Las provincias también siguen el tema con atención. Aquellas con fuerte presencia agroexportadora o con polos industriales vinculados a acero, aluminio, maquinaria o insumos energéticos entienden que el resultado de la negociación puede impactar directamente en sus niveles de actividad y en su recaudación fiscal. La expectativa es que el Gobierno nacional comparta información, incorpore las preocupaciones regionales y defina instrumentos de acompañamiento para sectores que podrían verse desplazados si la competencia se intensifica en algunos nichos de mercado.

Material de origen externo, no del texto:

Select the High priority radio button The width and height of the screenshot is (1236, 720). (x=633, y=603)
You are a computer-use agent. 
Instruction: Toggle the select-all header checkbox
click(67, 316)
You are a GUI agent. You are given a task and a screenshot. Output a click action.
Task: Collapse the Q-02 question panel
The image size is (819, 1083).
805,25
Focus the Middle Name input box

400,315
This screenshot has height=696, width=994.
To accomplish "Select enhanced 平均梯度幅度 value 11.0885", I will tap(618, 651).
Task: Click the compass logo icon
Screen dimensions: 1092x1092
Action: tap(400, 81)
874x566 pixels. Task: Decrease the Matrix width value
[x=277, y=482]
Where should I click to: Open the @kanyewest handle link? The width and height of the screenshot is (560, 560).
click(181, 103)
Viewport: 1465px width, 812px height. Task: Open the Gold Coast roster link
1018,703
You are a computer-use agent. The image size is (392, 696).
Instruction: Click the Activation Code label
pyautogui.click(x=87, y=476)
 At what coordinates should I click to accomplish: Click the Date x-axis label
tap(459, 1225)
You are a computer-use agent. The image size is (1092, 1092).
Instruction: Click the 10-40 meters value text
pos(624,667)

Más allá de los detalles técnicos, la pregunta de fondo es cómo se integrará un eventual acuerdo comercial en una estrategia de desarrollo de largo plazo. Si las mejoras arancelarias se traducen solamente en un aumento de exportaciones primarias o de productos con bajo valor agregado, el impacto sobre el aparato productivo será limitado. En cambio, si se utilizan para promover inversiones en infraestructura, innovación y capacitación laboral, el país podría dar un salto en la calidad de su inserción externa. Esto exigirá políticas públicas activas, capaces de orientar los beneficios de la apertura hacia la diversificación productiva.

En un contexto de restricciones cambiarias y de necesidad de dólares, el Gobierno tiene incentivos fuertes para acelerar la firma del entendimiento. Sin embargo, la rapidez no debería ser enemiga de la transparencia. Un debate ordenado en el Congreso y en la sociedad sobre las cláusulas principales del acuerdo, sus ventajas y sus costos, sería una señal de madurez institucional. Permitiría, además, construir un respaldo político más amplio y reducir la posibilidad de futuras marchas y contramarchas que pongan en cuestión los compromisos asumidos.

El desenlace de esta negociación dirá mucho sobre la capacidad de la dirigencia para pensar la política comercial como una herramienta al servicio del desarrollo y no solo como un instrumento coyuntural para conseguir divisas. Abrir mercados es una condición necesaria, pero no suficiente. Lo que está en juego es si el país logra usar esa apertura para generar empleo de calidad, fortalecer su tejido productivo y mejorar el bienestar de la población, o si se limita a repetir ciclos de ilusión y desencanto que ya forman parte de su historia reciente.